Я бы так хотела пообещать, что со всем разберусь, что перестану трепать людям нервы, но не могу, потому что сама не знаю, что будет, ничего уже не знаю ...
Однажды я сбегу отсюда, сяду в какой-то поезд, высуну голову в форточку, утрачу память, а вместе с ней- страхи и боль Мучай меня своими посланниками, мой сонный мир, продолжай, что угодно- только не давай мне себя забыть.
знаешь что? Мне очень хочется написать что-нибудь длинное, содержательное и красивое. Рассказать о том, как прошел мой день (ведь мне на самом деле есть что сказать), сделать небольшую чувственную зарисовку или просто поныть о чем-нибудь. По правде сказать, мне хочется писать такое каждый день. Но я не могу. Я никак не приноровлюсь, никак не войду в ритм своей новой жизни. В которой все будет правильно. В которой не будет ничего лишнего. В которой найдутся свободные минуты для того, чтобы сесть за нетбук с кружкой теплого какао на молоке без сахара и строчить себе, строчить...
Я так устала. Сильно разочарована. И очень хочу на ручки. Желательно крепкие мужские.
Волею (вне)очередного приступа лени я сейчас всю ночь просидела в майке, в которой ходила на концерт. Такая просторная белая туника с лощадкой. По ощущением напомнило почему-то ночь семнадцатого августа - неожиданно приятно. Да что уж там...

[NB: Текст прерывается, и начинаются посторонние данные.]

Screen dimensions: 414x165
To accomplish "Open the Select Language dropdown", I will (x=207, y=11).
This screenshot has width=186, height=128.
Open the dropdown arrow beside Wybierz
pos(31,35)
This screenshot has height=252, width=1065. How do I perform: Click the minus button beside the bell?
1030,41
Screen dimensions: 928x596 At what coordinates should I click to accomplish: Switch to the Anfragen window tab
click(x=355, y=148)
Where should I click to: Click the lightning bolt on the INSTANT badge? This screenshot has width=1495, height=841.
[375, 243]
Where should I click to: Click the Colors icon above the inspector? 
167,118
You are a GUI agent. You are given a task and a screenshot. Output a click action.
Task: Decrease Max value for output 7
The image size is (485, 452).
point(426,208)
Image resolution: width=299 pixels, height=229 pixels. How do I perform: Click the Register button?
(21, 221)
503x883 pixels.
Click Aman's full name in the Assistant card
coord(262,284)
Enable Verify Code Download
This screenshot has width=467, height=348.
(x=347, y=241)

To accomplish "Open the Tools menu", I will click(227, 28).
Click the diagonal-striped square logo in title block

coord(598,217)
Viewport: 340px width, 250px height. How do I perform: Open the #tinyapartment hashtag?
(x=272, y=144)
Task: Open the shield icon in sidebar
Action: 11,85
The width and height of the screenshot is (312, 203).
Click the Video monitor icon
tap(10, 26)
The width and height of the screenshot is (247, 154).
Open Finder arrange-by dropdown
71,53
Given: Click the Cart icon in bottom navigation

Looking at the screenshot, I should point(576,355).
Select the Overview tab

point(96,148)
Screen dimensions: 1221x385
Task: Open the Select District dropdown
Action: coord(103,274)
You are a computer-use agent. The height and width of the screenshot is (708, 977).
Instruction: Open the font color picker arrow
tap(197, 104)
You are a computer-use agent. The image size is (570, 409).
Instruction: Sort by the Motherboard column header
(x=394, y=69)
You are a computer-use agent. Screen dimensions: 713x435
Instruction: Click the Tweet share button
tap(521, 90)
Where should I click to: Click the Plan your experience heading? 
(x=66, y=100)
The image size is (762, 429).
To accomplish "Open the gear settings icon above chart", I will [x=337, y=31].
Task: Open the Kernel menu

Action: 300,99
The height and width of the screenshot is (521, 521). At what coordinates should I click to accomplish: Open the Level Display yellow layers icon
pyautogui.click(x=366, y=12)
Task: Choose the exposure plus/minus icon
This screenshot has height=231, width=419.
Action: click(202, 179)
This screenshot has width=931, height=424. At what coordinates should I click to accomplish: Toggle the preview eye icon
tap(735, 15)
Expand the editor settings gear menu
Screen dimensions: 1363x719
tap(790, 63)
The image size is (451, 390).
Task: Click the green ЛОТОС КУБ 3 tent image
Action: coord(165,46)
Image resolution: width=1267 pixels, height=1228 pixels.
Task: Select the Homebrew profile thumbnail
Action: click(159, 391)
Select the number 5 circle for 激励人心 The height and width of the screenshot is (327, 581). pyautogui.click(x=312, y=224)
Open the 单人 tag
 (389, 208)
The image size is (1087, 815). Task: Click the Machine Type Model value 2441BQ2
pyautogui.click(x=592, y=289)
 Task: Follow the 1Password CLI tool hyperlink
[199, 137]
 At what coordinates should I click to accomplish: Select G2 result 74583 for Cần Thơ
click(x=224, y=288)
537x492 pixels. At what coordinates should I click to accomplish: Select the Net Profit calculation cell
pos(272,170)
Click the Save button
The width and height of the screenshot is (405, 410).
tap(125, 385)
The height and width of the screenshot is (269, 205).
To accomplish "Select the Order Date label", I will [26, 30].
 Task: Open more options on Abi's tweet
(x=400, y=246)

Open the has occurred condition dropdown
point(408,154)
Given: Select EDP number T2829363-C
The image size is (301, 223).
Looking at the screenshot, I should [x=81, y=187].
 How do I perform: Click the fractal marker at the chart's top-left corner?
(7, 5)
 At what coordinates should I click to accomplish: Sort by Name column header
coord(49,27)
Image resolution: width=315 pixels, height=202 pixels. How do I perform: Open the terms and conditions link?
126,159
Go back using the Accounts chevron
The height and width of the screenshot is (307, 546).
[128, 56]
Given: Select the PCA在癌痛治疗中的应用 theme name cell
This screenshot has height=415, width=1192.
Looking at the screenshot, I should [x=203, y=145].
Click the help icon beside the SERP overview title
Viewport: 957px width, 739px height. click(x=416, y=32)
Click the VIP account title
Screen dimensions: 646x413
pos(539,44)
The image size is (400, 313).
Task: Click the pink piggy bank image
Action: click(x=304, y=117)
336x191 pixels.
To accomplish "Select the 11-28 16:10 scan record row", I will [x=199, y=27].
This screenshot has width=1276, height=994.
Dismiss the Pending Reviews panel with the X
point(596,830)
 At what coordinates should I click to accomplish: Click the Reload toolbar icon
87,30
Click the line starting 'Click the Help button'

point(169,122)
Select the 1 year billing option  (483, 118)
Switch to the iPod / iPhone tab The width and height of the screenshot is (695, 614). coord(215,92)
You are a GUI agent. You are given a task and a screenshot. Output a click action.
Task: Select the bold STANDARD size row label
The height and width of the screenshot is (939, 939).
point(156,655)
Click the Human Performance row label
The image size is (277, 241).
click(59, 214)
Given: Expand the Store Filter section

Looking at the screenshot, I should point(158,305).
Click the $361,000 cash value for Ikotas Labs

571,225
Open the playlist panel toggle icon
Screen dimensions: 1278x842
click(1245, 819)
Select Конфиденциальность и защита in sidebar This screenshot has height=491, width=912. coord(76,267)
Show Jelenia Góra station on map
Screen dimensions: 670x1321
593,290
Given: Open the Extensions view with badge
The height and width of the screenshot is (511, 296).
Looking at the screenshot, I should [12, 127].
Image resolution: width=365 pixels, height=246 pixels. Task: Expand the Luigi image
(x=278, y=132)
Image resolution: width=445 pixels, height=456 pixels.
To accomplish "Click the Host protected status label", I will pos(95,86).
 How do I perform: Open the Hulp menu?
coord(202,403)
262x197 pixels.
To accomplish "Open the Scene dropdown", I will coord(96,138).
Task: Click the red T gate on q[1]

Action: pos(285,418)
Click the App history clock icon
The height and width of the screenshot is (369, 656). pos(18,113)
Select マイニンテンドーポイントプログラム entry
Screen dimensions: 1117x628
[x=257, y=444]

Решила теперь - в следующий поход по магазинам обязательно куплю себе парочку мужских футболок с чем-нибудь красивым или жизнерадостным на принте. И плевать, что они попросту поглотят талию, которую мне так нравится подчеркивать. В просторных майках ведь так удобно.
В восьмом часу я сорвалась и поехала на Малую землю; около половины девятого я уже встретилась с Женькой. Он постриг свои забавные локоны и теперь его было не узнать; не ручаюсь сказать, как ему лучше, я ведь неровно дышу в сторону длинноволосых мальчиков. Мы простояли с полчаса или с час перед металлоискателями, наивно полагая, что без пропуска вход внутрь заказан - как бы не так, наивные мы. Оказалось, что попасть внутрь вовсе нетрудно и зайцем. Еще полчаса ожидания, нервных звонков, ожидания, звонков, ожидания. Я должна была успокаивать мальчика, а я только капаю ему на нервы, глупая, дурацкая я. Но вот - о чудо! - Сергей, организатор, ответил, и мы спешим к назначенному им месту на стадионе. Ожидание, звонки, ожидание...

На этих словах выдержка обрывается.